Questi processi si sostanziano in una serie di sviluppi e adeguamenti tecnico/informatici/organizzativi che possono essere implementati solo nell’arco dei mesi successivi all’emanazione dei provvedimenti attuativi della lotteria: occorre infatti sviluppare i nuovi software (con la lotteria bisogna trasmettere i dati di ogni singolo scontrino e non solo il totale giornaliero, come invece accade oggi); bisogna adeguare di conseguenza tutti dispositivi deputati alla gestione dei corrispettivi (registratori telematici, Server RT, punti cassa collegati al Server di punto vendita, ecc.); è necessario inoltre aggiornare i firmware delle stampanti fiscali (laddove possibile, in quanto non tutte le stampanti possono essere aggiornate), con necessità di modifiche anche al documento commerciale (layout dello scontrino ecc.); occorre implementare nel sistema una modalità automatizzata di lettura del codice fiscale (es. lettore smart card della tessera sanitaria o altro). La reale partenza della lotteria è oggi fortemente compromessa, almeno fino a quando le imprese commerciali non saranno nelle condizioni tecniche e operative di far partecipare i propri clienti a tale lotteria (una volta rese note le disposizioni tecniche occorrono alcuni mesi per poterle implementare). Le apparecchiature per la trasmissione telematica attualmente in uso (registratori telematici e server fiscali) non sono adeguate, sebbene installate da pochi mesi, alla gestione della lotteria, proprio perché, come detto, in mancanza delle specifiche tecniche e del provvedimento attuativo non è stato possibile prevedere con anticipo tale funzionalità.

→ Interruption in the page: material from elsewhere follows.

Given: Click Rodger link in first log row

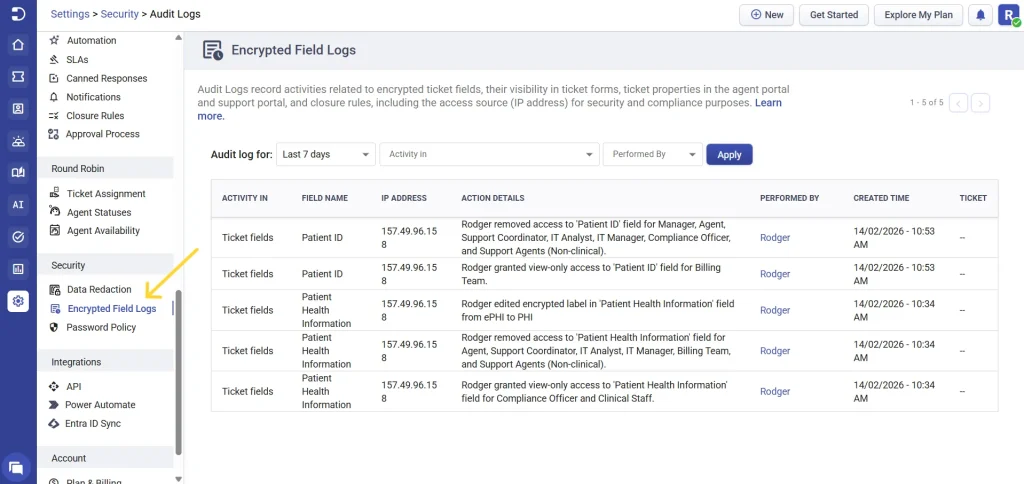Looking at the screenshot, I should [775, 238].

Alla luce di quanto sopra esposto, si propone dunque una proroga di almeno 6 mesi dell’entrata in vigore della lotteria), per consentire alla totalità degli operatori di implementare i nuovi sistemi.

COPERTURA FINANZIARIA

Non si prevedono maggiori oneri per lo Stato derivanti dal presente emendamento. Già nelle precedenti Relazioni Tecniche alla legge di Bilancio per il 2017 (Legge 232/2016) ed al Collegato fiscale per il 2019 (D.L. n. 119/2018, conv. in legge n. 136/2018) non si stimava alcun effetto finanziario derivante dall’entrata in vigore della misura sulla lotteria dei corrispettivi. Al contrario, era prevista una copertura finanziaria, e quindi un costo per lo Stato, ai fini dell’erogazione dei premi, pari a 3 milioni per il 2020 e 6 milioni dal 2021. Nel Collegato fiscale 2020 sono previsti ulteriori costi per lo Stato per l’erogazione dei premi supplementari fino a 45 milioni di euro. Per garantire i premi è stato incrementato di 50 milioni di euro il fondo costituito lo scorso anno (che si aggiungono ai 3 mln stanziati nel 2018). Pertanto il rinvio della misura al 1° luglio 2020, non solo non comporterebbe alcun esborso per lo Stato, ma, al contrario, garantirebbe minori costi fino a 27 milioni di euro (per i 6 mesi di proroga), da cui devono essere detratte le possibili maggiori entrate in ambito IVA derivanti dall’applicazione delle sanzioni, pari a 2,3 milioni di euro (prevista un’entrata di 4,5 milioni annui che, con una proroga di sei mesi, scenderebbe alla metà). Il minore costo effettivo stimabile per lo Stato potrebbe quindi arrivare sino a 25 milioni di euro.